The problem they have is that they are rather large, heavy and immobile. They also have poor cold temperature performance and a short life cycle.
There are several characteristics of a flow battery system that will enable them to provide very high power and very high capacity on a grid type system. For example, unlike a conventional battery system, the energy output is independent of the energy storage capacity. While output depends on the fuel cell stack, the energy storage depends on the size of the electrolyte tanks and these are independent from one another. This operating capability is very useful when large current flows need to be transported to a national electricity grid system.
Energy output ratio to weight can be up to three times better than lead-acid batteries, but they do have lower energy efficiency.
At the moment, there are only experimental flow battery schemes in operation and, since they haven’t been around as long as the lithium ion battery, it is taking longer for electricity distribution industries to adopt them.
A sodium–sulphur battery is a type of molten-salt battery constructed from liquid sodium and sulphur. The sodium-sulphur battery has a very high energy and power density as a result of sodium being a highly reactive alkali metal. This type of battery has a high energy density, high efficiency of charge/discharge (89–92%) and long cycle life, and is fabricated from inexpensive materials.
However, they operate at a temperature of about 300-3500C, and therefore they require energy to keep them operational. And, due to the highly corrosive nature of sodium polysulphides, such cells must be kept stationary. Therefore they are ideal for for energy arbitrage, which is when the grid system fluctuates between peak demand and supply, so the battery can help manage the load.
Could chemical energy storage be a commercially viable solution?

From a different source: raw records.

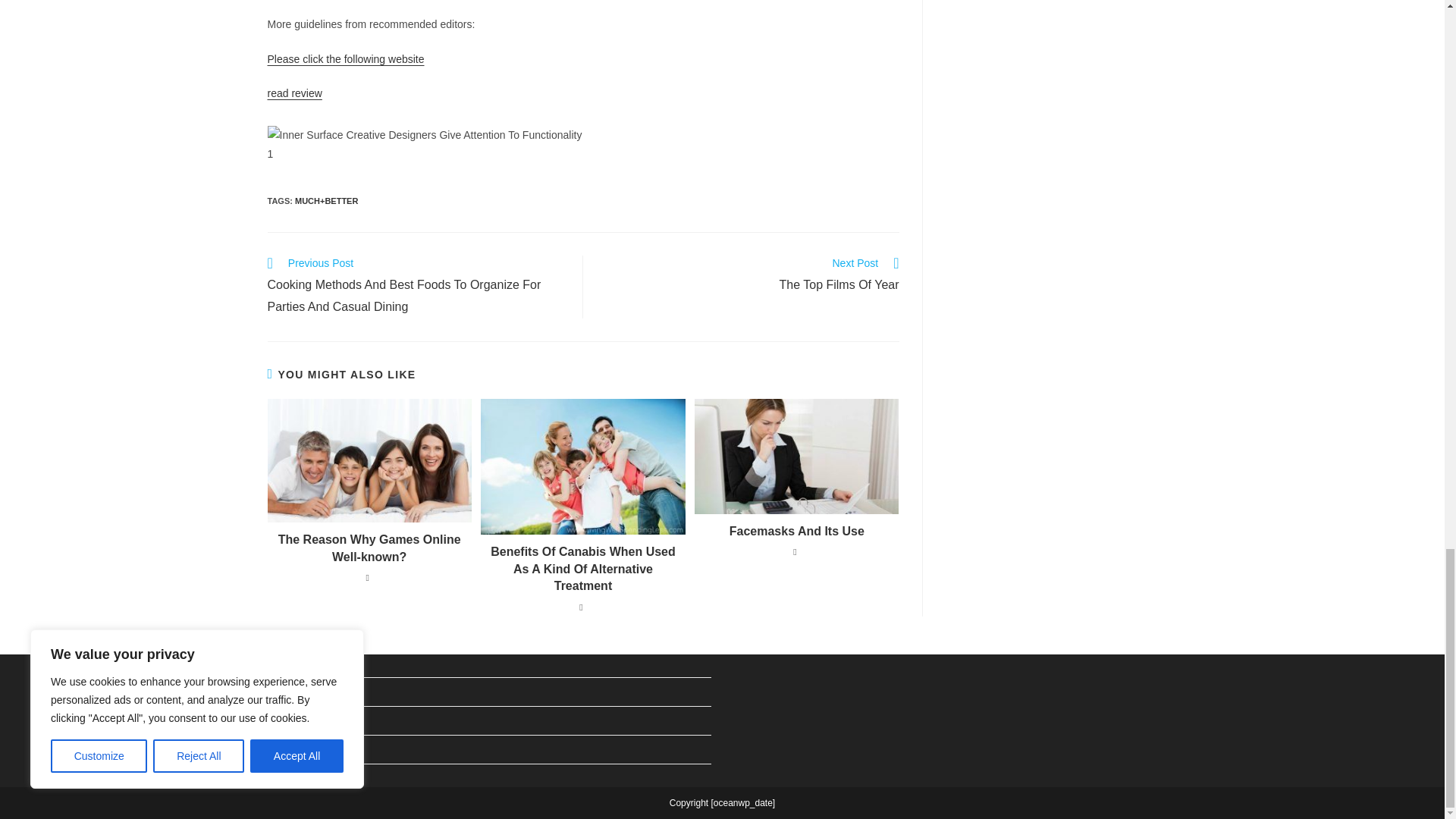
Please click the following website (344, 59)
read review (748, 275)
Given the description of an element on the screen output the (x, y) to click on. 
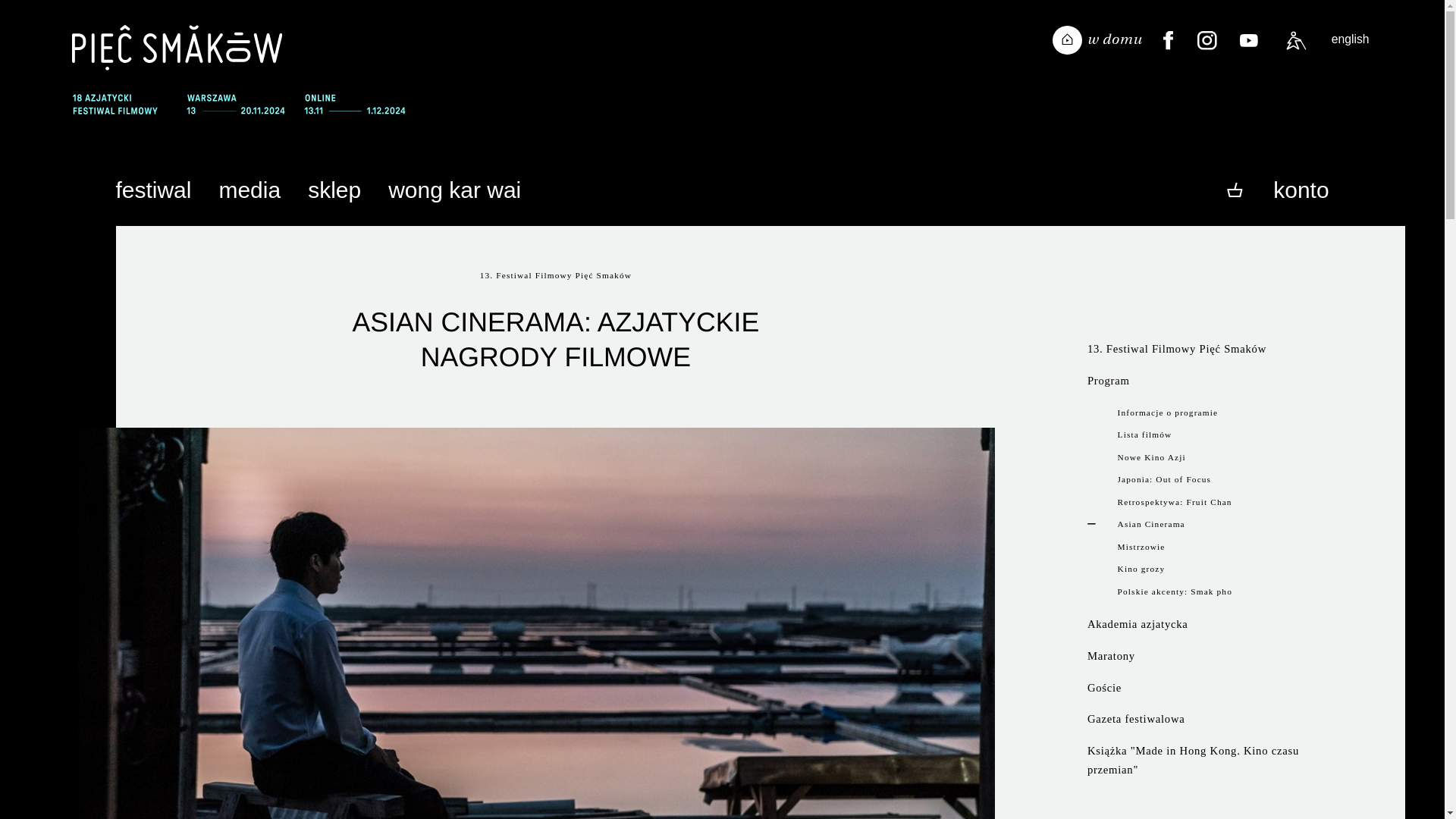
Profil na Instagramie (1207, 40)
festiwal (152, 191)
english (1351, 39)
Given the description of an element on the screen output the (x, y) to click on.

We are still far from producing batteries that are a viable and cost-effective solution to managing the variation in grid systems. It would be incredibly expensive to make batteries capable of storing excess energy on the grid. So if this energy storage solution was implemented it may significantly increase the cost of electricity to consumers, which would be highly unpopular in the current economic climate.
People use electricity around the clock, so electricity transmission and storage must be kept in mind as key players. Smart grids will require advanced utility-scale batteries to store electricity so it can be delivered when needed.
How does chemical energy storage compare to other storage technologies?
In the UK, the DECC has been running a programme funded by public money that looks at various energy-storage solutions that could be used in the national grid. At the moment there is no obvious solution as everything from compressed air storage to molten salt and battery power is being considered.
The UK does have pumped storage (hydroelectric), but not on a scale seen in countries like Norway and Canada, which make use of their natural topography.